Wikidata is a decent place for storing ontology-type data (ie. key facts about somewhat notable entities), but we don't have a good place for storing very specific and detailed data (such as time series).

Problem statement

The COVID-19 related English Wikipedia articles contain various very detailed data (mostly, but not exclusively time series):

  • daily number of total cases / active cases / recovered / dead (globally or per country, sometimes below the country level too)
  • daily number of tests (globally or per country)
  • start/end date of various restrictions like lockdowns
  • number of students affected by school closures (per country)

These also tend to come with very detailed sourcing (ie. different data points come from different sources, sometimes contradictory sources or other commentary).

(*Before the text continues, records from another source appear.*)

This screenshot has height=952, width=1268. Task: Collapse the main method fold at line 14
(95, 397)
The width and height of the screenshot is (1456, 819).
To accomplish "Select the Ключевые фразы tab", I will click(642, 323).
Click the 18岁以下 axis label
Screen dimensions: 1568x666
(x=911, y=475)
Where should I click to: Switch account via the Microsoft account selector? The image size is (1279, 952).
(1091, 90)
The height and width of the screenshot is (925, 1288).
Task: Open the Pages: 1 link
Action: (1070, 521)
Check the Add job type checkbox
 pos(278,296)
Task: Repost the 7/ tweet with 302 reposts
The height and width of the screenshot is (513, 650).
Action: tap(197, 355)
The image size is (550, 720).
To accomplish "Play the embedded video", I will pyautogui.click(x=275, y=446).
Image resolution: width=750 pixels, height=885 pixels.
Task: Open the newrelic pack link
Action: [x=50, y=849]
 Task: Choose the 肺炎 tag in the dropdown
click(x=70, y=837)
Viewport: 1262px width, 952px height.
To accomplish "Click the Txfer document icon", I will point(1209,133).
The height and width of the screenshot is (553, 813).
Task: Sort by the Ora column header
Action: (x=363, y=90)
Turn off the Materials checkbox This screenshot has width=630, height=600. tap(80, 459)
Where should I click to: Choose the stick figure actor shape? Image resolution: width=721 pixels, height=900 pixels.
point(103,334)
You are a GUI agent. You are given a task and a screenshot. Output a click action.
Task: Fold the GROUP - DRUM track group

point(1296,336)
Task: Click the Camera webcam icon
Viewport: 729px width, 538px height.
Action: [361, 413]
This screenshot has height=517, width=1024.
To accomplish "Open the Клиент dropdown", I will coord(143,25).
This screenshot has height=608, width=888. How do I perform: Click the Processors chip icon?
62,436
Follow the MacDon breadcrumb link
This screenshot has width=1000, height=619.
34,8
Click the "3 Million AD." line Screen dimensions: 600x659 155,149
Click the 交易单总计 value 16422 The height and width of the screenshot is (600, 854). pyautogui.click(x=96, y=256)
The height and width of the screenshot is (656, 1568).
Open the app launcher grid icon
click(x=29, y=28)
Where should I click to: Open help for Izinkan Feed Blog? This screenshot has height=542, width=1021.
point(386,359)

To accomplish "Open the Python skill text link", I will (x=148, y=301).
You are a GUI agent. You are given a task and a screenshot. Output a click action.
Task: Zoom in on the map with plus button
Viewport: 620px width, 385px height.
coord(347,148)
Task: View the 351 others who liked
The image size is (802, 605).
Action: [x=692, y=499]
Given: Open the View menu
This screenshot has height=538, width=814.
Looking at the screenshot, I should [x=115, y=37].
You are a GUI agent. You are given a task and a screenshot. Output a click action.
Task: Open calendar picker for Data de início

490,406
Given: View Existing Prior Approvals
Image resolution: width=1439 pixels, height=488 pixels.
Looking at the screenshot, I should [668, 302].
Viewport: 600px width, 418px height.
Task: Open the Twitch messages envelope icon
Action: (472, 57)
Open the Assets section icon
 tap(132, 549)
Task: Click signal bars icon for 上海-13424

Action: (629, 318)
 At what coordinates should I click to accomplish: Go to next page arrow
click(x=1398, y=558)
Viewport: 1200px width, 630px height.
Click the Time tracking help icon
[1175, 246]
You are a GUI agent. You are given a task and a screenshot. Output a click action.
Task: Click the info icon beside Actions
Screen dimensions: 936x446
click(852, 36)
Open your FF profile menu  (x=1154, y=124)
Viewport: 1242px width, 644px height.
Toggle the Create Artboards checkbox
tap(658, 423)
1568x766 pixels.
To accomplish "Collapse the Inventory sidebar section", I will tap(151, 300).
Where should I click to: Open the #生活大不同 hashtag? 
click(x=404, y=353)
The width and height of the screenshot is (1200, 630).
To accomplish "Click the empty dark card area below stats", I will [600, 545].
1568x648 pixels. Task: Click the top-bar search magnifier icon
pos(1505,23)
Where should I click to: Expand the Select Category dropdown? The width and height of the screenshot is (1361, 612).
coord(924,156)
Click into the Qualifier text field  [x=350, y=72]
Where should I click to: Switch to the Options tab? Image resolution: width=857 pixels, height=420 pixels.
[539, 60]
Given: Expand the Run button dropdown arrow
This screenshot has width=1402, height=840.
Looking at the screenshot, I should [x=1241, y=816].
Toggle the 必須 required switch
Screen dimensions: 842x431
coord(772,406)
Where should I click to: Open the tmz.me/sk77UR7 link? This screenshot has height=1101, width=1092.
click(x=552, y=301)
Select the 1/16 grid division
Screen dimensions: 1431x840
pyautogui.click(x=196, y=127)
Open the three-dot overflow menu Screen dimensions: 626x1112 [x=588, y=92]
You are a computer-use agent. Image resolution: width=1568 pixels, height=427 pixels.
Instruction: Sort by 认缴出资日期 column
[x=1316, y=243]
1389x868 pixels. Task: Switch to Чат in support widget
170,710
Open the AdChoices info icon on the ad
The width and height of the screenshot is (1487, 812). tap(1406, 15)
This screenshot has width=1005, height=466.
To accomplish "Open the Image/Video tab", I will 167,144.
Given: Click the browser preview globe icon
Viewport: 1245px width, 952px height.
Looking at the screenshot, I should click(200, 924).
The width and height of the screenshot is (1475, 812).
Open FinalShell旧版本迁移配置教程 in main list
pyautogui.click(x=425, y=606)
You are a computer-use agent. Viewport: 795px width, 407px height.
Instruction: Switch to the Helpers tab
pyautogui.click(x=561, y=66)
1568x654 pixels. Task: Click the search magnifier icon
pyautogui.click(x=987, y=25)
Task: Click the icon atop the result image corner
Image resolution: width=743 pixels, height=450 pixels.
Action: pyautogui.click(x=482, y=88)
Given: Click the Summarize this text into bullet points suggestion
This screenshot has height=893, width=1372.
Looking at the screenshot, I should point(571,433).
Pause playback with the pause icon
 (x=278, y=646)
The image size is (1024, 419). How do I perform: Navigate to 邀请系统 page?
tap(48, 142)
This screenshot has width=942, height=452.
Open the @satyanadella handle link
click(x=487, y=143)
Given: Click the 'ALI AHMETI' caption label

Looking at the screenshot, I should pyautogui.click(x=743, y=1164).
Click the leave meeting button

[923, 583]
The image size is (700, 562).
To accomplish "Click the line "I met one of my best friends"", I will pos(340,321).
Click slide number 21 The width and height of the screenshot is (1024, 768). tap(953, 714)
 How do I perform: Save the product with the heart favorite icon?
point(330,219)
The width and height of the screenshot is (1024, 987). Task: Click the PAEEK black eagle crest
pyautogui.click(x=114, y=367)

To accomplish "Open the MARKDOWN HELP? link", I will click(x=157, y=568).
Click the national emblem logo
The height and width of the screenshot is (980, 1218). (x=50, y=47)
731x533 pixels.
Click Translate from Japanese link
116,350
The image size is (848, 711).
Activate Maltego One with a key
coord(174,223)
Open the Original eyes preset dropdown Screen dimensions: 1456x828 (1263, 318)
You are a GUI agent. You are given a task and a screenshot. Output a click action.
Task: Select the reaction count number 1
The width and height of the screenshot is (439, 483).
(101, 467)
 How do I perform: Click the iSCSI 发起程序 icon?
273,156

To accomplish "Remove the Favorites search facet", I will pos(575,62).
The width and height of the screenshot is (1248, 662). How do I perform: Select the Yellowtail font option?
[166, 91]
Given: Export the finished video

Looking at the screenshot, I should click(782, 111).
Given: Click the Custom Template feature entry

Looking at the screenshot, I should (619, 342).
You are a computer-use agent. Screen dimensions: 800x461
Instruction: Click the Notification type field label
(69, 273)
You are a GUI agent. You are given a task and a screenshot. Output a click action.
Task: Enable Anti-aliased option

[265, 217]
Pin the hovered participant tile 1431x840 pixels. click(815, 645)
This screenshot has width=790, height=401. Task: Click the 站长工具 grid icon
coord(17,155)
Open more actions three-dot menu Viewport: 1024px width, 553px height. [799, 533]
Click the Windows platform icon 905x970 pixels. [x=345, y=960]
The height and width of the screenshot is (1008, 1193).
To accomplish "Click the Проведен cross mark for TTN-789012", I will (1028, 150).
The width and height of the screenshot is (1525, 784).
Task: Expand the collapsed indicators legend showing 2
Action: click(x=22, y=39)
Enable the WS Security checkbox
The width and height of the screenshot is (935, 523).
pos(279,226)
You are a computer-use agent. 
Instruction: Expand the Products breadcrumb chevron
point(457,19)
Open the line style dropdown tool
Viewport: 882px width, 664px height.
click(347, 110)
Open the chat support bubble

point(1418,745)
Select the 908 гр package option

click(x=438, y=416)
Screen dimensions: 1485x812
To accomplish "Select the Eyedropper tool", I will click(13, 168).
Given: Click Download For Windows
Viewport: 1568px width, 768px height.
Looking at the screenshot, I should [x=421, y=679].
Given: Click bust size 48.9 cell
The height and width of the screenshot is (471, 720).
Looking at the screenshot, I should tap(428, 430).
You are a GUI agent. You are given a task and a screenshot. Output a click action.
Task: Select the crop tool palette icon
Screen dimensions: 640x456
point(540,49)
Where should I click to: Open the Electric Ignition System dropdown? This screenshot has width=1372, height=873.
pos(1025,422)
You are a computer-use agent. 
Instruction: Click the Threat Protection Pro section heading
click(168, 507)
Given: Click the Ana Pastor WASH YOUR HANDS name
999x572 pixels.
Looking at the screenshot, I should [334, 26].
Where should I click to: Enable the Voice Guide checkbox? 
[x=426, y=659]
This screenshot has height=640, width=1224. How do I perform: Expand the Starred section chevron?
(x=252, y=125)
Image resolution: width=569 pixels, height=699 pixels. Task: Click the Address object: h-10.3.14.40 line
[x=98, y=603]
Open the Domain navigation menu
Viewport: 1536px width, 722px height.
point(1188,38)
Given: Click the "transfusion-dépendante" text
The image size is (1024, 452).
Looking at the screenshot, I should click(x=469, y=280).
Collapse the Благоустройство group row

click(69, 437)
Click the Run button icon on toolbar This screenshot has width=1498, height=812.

Currently these are handled with free-form, hand-maintained templates, which contain wikitables to be inserted into the relevant articles directly (e.g. current case count by country, daily case counts by country, US states cases, UK region cases, quarantine times, number of students affected by school closures), with further hand-maintained templates to access the same data in a different format (current stats). There are also some machine-updated templates that mirror data from some official source, to be used for visualization (case count maps).

This has some benefits:

  • Everything is on English Wikipedia so lines of authority are clear, and the quality is high since sourcing, data quality and dealing with vandalism and disinformation are a core competency of enwiki.
  • It is reasonably easy, starting from an article, to find how to edit the data.
  • Editing is somewhat sane, with VisualEditor being available for making changes. ("Somewhat" because the tables are large and VE becomes sluggish; but it's still better than trying to find your way in hundreds of lines of raw text, and it's an interface editors are already familiar with.)

But it has lots of disadvantages too:

  • Diffs are not great. Visual diffs are broken completely (that's T211897: Visual Diffs: Improve table diffing, presumably - the calculation times out so VE just shows the table with no changes, even for structurally simple changes which just change a cell value) and text diffs in a huge table are just not terribly helpful (example).
  • The data is not machine-readable (the tables can probably be scraped with some effort, but even that's terribly fragile).
  • The data is not available on other Wikipedias, so they can't easily benefit from all the hard work of enwiki editors, and on many of them the data is significantly outdated.
  • The data cannot be handled by wikitext logic (such as Lua modules), leading to maintenance problems like the difficulty of keeping row/column totals in sync (T247875: Assist with maintaining aggregate values in numerical tables).
  • Turning the data into graphs or charts is an entirely manual effort (see e.g. T249127: Create regularly updated maps of COVID-19 outbreak). That's a significant burden for enwiki editors, has a large opportunity cost since most potential illustrations just never happen due to lack of capacity for automating them or manually creating them, and it's also a further pain point for cross-wiki reuse since the graphs that do get made are usually not translatable.
  • The data is not available outside Wikipedia, e.g. to people who want to build dashboards.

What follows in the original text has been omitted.